__WORK INSTRUCTIONS__: Show every line in the data below that contains the string "pixels", treating uppercase and lowercase as different.

__TASK INPUTS__:
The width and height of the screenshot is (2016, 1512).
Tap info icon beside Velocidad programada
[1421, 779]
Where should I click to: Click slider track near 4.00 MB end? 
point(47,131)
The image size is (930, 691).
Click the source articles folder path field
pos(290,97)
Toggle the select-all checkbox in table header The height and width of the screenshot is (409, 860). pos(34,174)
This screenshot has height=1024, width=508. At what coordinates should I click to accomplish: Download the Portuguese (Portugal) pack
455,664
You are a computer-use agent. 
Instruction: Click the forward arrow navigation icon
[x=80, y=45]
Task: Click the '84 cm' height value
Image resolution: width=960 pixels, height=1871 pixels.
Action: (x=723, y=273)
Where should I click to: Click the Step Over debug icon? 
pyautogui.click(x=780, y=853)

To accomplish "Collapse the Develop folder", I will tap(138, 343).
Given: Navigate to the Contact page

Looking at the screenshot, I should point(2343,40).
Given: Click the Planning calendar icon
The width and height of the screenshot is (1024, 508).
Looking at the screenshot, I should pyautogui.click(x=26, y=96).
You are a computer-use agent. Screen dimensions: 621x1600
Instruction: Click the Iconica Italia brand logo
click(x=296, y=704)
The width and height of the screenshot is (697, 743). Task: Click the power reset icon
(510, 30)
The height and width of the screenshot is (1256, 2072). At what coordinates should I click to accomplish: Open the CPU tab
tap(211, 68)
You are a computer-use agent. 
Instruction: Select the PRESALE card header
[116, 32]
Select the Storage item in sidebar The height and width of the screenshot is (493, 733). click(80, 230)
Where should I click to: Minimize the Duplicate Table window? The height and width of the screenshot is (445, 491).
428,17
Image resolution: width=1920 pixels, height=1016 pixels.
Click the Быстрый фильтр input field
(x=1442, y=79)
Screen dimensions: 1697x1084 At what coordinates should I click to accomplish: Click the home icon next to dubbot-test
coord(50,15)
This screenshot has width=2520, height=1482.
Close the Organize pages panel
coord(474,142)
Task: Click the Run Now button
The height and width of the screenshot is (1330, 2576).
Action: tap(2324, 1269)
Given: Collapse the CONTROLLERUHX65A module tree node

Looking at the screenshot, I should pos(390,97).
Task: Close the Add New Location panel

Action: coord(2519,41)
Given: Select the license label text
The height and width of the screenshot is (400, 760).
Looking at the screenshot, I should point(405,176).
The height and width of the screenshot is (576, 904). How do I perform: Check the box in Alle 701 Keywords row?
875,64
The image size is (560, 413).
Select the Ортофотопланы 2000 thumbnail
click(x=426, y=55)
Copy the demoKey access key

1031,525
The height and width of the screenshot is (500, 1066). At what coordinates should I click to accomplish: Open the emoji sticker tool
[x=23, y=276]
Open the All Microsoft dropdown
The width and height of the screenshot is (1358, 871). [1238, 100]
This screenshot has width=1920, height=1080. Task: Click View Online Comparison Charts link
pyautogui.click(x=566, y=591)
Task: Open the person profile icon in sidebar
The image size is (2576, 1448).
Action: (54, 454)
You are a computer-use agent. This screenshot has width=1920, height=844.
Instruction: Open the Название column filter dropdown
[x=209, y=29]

__ANSWER FOR THIS EXERCISE__:
Image resolution: width=960 pixels, height=1871 pixels.
Image resolution: width=1920 pixels, height=1016 pixels.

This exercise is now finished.